◆ What is being asked
Transcribe only what runs from the line containing "Task: Select the" through the final line below, exactly, and leave every picture out.

◆ Supplied records
----

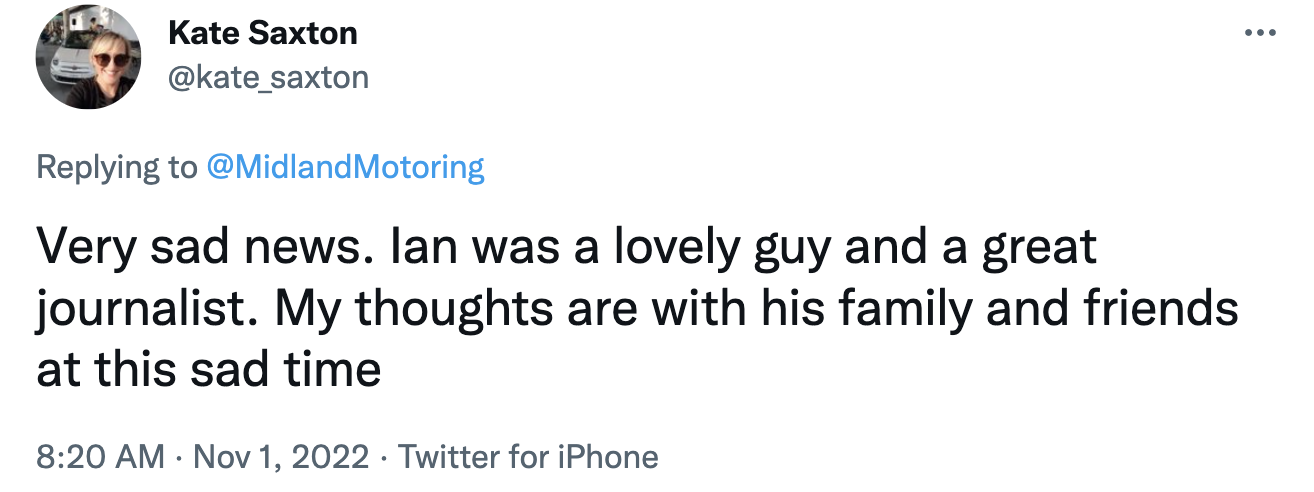The height and width of the screenshot is (492, 1314).
Task: Click the final line "at this sad time"
Action: tap(209, 371)
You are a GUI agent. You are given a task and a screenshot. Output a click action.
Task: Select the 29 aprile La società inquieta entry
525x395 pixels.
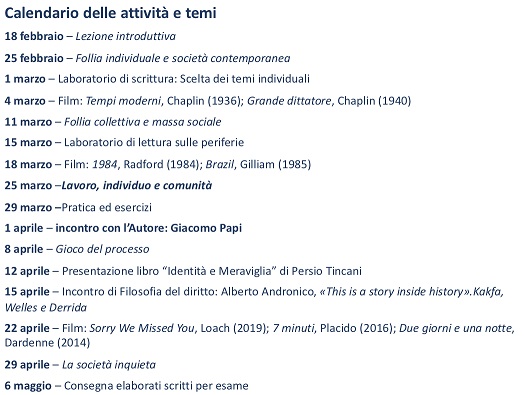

----

◆ Task solution
Task: Select the 29 aprile La società inquieta entry
525x395 pixels.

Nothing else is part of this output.